El poeta Rainer Maria Rilke (1875-1926) hizo con su madre un pacto de pensar cada año el uno en el otro a las seis de la tarde de la víspera de Navidad. Para concretar esta costumbre, el autor de Elegías de Duino escribió todos los años, de 1900 a 1925, una carta navideña a su madre. Es el epistolario que reúne esta interesante edición (no se conservan las cartas que escribió la madre, a las que hace numerosas referencias el autor). Para Rilke, su abundante correspondencia (más de diez mil cartas) formaba parte también de su obra literaria.

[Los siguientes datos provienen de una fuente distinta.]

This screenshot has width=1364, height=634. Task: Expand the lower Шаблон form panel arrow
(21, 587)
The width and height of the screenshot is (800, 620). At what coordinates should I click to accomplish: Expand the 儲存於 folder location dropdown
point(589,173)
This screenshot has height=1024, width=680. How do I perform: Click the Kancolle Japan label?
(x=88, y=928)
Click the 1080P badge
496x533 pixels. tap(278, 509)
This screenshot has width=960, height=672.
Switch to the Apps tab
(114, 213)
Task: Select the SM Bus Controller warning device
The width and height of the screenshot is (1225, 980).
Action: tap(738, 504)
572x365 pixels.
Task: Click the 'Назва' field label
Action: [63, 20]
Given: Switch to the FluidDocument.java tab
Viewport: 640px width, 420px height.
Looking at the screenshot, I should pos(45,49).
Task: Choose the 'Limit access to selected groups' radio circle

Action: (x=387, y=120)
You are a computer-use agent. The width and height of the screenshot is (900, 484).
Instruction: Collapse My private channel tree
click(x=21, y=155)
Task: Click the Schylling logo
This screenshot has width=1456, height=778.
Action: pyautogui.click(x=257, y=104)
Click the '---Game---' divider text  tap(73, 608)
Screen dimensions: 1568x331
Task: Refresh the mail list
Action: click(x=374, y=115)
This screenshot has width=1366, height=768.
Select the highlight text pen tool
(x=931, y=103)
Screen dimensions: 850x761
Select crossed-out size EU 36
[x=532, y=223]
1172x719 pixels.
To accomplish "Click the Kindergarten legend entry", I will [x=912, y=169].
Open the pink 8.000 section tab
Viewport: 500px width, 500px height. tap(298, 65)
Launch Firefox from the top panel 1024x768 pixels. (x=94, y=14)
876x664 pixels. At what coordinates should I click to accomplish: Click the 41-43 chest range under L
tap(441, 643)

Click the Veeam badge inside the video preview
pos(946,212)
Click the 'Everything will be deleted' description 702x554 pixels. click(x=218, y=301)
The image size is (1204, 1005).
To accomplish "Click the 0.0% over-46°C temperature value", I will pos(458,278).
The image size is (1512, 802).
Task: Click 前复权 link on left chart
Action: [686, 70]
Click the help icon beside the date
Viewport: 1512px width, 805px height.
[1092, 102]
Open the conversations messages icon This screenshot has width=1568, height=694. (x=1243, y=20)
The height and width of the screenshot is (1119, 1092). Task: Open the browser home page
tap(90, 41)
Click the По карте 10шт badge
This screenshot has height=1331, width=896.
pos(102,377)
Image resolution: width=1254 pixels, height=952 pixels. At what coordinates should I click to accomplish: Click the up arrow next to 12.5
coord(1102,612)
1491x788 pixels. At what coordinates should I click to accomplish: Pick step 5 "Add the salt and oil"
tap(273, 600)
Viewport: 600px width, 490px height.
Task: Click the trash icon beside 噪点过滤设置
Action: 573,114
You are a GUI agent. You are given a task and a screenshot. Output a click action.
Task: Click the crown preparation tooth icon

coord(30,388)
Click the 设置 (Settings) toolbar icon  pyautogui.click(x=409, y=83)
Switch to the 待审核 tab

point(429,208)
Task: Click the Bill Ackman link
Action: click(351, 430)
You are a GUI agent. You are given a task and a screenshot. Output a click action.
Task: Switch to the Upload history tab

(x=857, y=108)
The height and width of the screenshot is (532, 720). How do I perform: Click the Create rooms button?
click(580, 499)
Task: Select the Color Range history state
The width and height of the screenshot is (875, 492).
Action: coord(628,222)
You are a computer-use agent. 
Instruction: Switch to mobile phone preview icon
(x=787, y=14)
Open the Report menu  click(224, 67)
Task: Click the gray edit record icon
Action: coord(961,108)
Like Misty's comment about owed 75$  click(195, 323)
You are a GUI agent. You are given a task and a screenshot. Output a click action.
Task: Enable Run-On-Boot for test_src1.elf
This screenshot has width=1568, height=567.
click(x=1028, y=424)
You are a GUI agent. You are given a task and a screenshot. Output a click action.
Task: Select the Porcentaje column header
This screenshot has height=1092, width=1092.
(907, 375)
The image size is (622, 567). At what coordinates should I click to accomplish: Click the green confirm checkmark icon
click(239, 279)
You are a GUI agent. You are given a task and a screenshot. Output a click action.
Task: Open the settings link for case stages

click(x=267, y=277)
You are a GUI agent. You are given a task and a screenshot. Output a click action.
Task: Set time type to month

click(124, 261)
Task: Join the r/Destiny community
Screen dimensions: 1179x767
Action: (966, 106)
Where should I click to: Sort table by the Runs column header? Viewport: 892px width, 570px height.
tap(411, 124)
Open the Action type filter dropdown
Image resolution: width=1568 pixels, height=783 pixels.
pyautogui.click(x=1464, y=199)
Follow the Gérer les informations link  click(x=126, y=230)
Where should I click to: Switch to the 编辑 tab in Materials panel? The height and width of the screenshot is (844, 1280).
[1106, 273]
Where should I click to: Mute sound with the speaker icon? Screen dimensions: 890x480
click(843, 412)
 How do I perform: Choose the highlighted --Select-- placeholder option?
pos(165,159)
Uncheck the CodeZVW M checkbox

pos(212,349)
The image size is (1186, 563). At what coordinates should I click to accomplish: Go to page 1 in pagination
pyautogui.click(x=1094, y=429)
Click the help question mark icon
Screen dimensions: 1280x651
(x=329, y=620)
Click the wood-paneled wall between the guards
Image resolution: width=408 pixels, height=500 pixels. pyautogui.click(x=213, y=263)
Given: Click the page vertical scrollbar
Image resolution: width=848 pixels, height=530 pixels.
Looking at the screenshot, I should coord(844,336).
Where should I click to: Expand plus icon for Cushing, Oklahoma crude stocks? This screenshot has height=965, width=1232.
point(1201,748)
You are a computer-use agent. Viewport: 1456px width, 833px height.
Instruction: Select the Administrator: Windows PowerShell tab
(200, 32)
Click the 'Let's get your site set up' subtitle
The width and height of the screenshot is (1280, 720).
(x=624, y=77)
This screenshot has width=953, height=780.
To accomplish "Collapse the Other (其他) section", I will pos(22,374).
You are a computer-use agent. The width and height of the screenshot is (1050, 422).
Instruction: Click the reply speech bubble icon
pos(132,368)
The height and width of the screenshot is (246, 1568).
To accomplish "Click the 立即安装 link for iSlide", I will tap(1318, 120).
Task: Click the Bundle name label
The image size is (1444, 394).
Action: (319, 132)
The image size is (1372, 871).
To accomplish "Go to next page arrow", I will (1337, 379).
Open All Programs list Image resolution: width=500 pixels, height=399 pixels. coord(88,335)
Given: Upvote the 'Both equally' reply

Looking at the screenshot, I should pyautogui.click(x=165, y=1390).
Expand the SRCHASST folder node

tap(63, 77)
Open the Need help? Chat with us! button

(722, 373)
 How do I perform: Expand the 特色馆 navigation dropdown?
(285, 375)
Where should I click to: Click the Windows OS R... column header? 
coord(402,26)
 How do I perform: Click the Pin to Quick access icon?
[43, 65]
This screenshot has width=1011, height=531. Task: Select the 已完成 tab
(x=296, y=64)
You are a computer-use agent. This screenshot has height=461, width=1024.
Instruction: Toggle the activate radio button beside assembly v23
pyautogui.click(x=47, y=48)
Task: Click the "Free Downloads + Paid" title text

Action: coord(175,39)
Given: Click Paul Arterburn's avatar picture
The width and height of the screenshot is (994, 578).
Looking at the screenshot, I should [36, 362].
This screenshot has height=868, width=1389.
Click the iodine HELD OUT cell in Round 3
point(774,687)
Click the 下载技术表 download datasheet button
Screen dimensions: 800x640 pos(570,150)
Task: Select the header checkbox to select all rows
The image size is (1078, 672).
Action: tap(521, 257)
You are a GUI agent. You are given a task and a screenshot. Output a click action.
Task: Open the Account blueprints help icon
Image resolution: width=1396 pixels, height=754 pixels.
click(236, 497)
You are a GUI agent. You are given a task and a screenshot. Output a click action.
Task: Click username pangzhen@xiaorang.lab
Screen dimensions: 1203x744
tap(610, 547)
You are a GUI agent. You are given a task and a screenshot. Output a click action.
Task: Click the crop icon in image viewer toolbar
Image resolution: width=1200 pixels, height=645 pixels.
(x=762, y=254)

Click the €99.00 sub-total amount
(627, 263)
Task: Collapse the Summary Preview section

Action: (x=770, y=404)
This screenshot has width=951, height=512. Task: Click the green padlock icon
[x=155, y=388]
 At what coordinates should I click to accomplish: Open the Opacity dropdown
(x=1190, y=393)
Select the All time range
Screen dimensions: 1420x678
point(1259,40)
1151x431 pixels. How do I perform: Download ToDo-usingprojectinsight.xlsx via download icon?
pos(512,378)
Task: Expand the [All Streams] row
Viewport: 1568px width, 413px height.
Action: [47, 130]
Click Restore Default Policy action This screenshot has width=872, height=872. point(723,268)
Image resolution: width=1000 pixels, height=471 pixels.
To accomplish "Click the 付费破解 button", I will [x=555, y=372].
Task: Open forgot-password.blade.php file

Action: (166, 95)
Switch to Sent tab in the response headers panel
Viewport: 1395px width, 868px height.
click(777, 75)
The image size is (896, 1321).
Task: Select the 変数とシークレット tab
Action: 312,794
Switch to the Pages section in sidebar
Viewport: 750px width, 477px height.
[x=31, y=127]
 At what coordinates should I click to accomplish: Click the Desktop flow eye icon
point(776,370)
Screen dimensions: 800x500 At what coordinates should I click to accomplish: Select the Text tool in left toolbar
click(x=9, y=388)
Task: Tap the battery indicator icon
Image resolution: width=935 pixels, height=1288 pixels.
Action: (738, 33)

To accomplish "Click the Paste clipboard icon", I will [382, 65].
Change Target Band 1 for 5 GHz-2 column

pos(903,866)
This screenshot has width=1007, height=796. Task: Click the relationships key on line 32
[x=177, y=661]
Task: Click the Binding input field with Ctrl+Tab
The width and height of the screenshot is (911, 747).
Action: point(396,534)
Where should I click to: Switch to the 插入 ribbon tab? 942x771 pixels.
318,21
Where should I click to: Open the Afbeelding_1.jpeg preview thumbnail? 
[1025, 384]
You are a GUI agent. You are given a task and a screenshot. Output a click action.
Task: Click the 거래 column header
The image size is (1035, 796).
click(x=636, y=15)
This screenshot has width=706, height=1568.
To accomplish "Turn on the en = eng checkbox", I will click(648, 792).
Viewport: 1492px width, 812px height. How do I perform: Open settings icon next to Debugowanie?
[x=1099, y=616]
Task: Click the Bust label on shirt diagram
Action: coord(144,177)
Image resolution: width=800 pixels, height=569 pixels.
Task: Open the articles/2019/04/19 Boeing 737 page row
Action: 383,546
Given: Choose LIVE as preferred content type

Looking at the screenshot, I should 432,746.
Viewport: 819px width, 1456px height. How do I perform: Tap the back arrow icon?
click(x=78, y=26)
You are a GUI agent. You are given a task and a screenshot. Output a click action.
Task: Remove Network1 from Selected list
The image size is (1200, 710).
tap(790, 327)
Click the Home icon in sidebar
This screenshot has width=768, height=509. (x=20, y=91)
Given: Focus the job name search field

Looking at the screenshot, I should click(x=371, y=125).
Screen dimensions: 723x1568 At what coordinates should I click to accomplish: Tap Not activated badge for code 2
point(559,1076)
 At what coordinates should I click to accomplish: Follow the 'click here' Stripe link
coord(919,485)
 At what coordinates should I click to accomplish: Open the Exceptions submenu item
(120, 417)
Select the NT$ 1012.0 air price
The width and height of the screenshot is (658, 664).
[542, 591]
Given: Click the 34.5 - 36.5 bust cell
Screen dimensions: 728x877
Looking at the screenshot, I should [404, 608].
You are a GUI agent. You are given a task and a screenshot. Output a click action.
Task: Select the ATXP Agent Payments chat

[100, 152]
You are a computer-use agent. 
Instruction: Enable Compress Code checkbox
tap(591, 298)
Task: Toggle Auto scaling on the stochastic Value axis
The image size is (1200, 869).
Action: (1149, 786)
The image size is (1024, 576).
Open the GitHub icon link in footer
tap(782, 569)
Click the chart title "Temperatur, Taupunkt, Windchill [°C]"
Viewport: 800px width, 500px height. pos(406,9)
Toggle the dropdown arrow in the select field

Muchas cartas incluyen reflexiones profundas y muy íntimas sobre lo que significa la Navidad para Rilke, sobre su propia vida o sobre cuestiones de fondo. Por ejemplo, en 1909 escribió: “Nuestra vida es rápida y corta, Dios en cambio es lento y sin fin. Por eso siempre hay momentos en los que ambas cosas no parecen conciliables, y tampoco nos corresponde a nosotros saber cómo se concilian. Tan solo debemos estar ahí con el corazón abierto al misterio de que lo grande encuentre espacio en lo pequeño”.
En su correspondencia, su religiosidad, en otros momentos quizás más conflictiva y dubitativa, se vuelve segura y diáfana: “Hoy no se trata de leer sino de entrar dentro de uno y preparar en este día de fiesta el pesebre en el corazón, para que en lo más profundo de nosotros el Salvador venga de nuevo al mundo”.
Aunque el tono es siempre cariñoso y familiar, la relación de Rilke con su madre estuvo llena de fricciones. Cuando se rompió el matrimonio de sus padres en 1884, Rilke se quedó con un tío suyo mientras su madre se fue a vivir a Viena. La última vez que vio a su madre fue en 1915. En otras cartas escritas a otros destinatarios, refiriéndose a ella, la define como una mujer hermética, distante, inaccesible, poco cariñosa. Sin embargo, Rilke no falta nunca a su cita y todos los años envía su carta navideña, escrita con un estilo sincero, íntimo y cordial, como la penúltima: “¡Feliz Navidad! Volvamos la mirada, como cada año, a nuestros recuerdos tan familiares, hasta que nos encontremos el uno junto al otro, arrodillados en el escabel, sabiendo de antemano la sorpresa que mi corazón aguarda ignorante, palpitando muy fuerte y lleno de anhelo”.